■ Objective
Please copy out the items in the part that opens with the line containing "Courthouse News Service (146, 756)" and closes with the line containing "Contact (376, 8)", both lines included, keeping each item's wording unchanged. Multiply both coordinates in every answer by 1.35 and round them to whole numbers, with halves rounded up.

**** Records provided

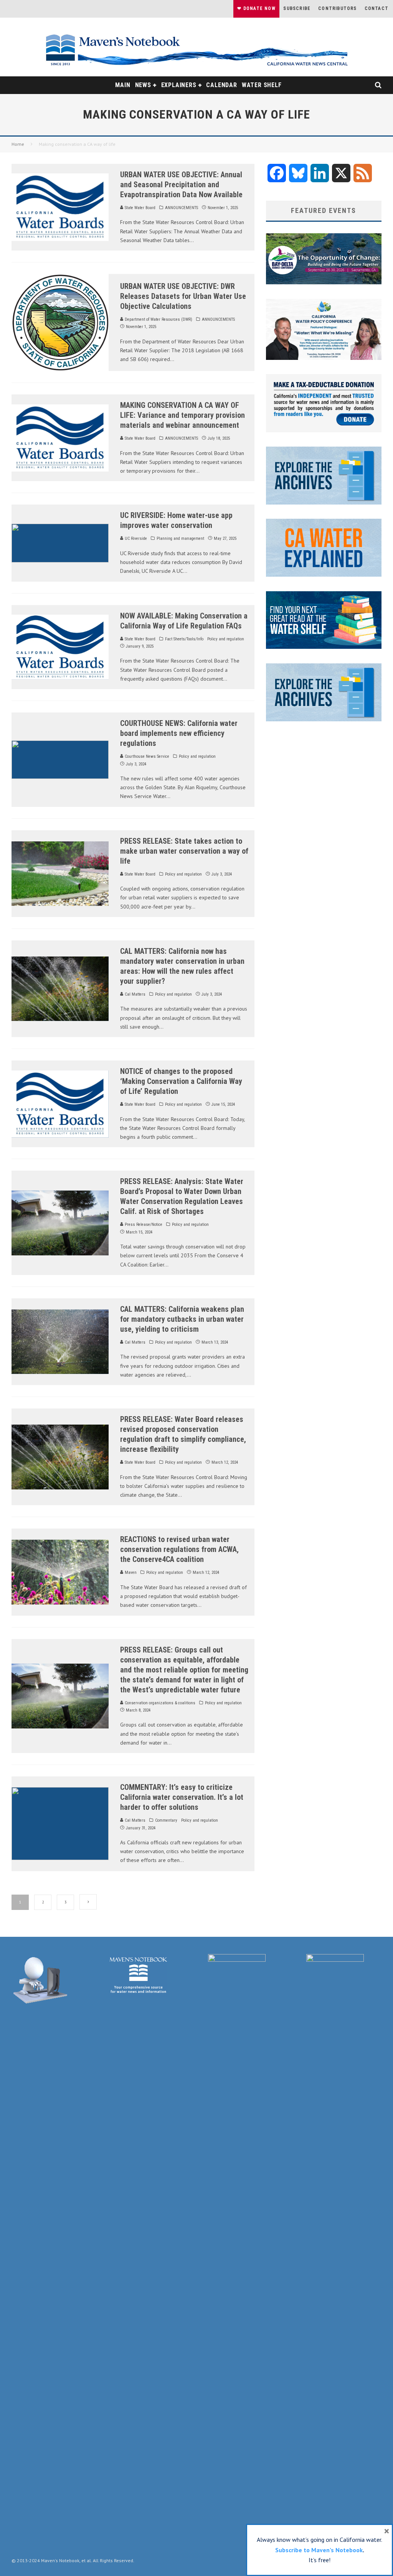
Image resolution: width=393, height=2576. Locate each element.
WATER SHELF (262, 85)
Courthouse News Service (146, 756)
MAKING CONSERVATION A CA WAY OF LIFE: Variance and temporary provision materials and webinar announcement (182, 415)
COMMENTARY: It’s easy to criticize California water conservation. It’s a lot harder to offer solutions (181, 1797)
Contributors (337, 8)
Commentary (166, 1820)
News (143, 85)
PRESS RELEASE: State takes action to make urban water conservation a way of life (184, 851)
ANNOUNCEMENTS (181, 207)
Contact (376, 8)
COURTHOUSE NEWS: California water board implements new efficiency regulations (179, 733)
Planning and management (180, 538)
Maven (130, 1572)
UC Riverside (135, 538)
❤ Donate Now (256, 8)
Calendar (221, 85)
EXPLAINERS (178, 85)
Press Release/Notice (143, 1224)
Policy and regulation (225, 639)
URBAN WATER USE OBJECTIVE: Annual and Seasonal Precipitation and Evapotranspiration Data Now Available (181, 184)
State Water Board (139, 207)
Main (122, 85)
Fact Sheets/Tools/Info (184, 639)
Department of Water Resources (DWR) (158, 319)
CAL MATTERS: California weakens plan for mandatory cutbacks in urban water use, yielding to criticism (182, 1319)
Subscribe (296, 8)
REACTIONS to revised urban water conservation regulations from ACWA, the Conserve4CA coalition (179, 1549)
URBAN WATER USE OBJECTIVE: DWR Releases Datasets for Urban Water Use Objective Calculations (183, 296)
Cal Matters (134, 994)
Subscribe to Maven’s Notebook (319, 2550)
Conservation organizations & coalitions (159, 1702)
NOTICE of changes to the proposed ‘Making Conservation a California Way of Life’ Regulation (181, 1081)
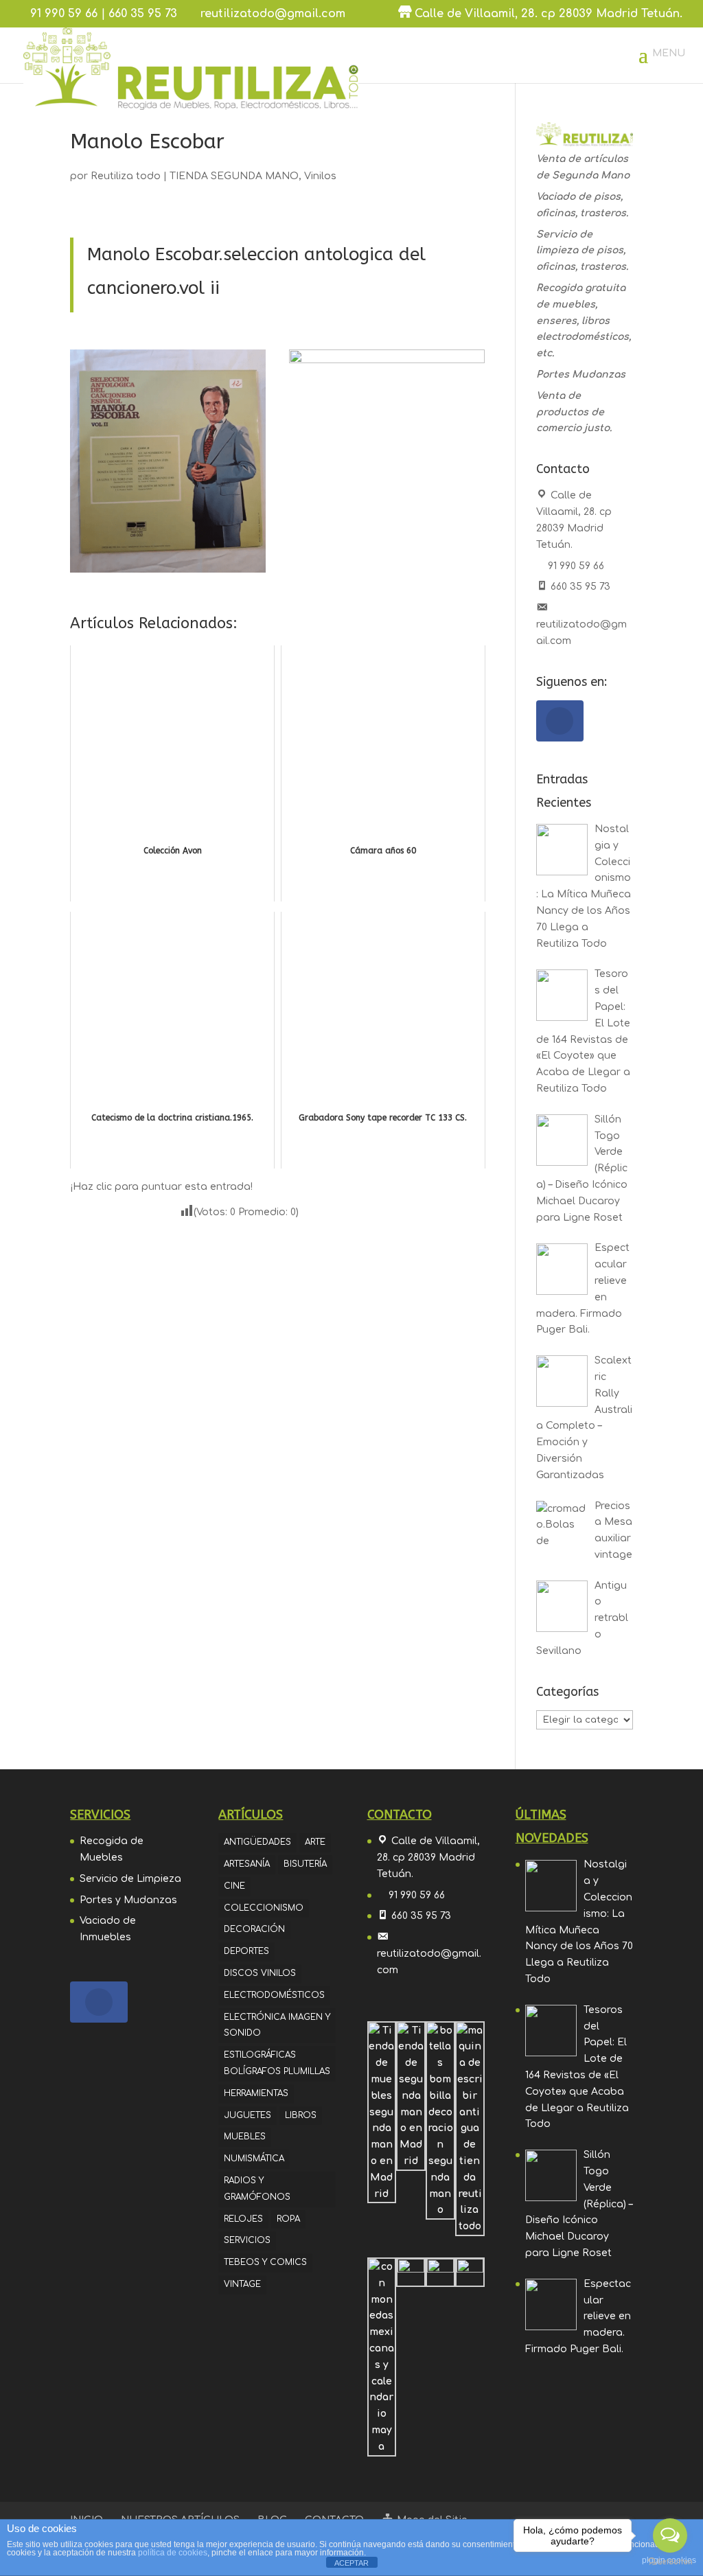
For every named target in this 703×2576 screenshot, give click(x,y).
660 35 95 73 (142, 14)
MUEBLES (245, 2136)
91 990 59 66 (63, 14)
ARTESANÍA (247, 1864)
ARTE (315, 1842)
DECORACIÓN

********

■ Worked answer
Courthouse News Service (197, 1021)
MAKING CONSERVATION A CA WAY OF LIFE: Variance and temporary provision materials and webinar announcement (246, 560)
COMMENTARY: It’s easy to criticize California water conservation. It’s a lot harder to offer solutions (244, 2426)
Contributors (455, 11)
Commentary (224, 2457)
News (193, 115)
PRESS RELEASE: State takes action to make urban water conservation a way of life (248, 1149)
ANNOUNCEMENTS (244, 279)
Contact (508, 11)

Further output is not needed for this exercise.